------ Excerpted records

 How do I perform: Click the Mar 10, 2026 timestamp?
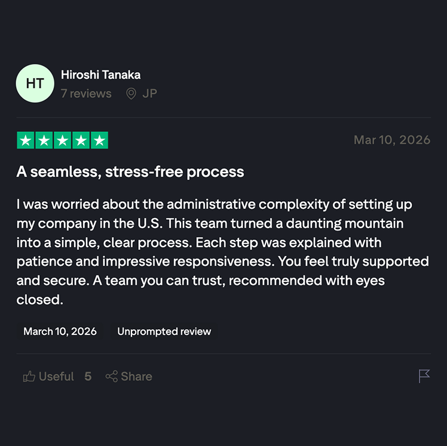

------------
------ Excerpted records

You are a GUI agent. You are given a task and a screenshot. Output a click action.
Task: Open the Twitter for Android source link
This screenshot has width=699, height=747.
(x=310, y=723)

------------

Arrange the records starting at the line containing "You are a GUI" and ending at the line containing "(x=310, y=723)" as a two-column CSV headed instruction and response. Give one row per record, with each value in a single quoted field and line breaks replaced by spaces.

Solved exercise:
instruction,response
"You are a GUI agent. You are given a task and a screenshot. Output a click action. Task: Open the Twitter for Android source link This screenshot has width=699, height=747.","(x=310, y=723)"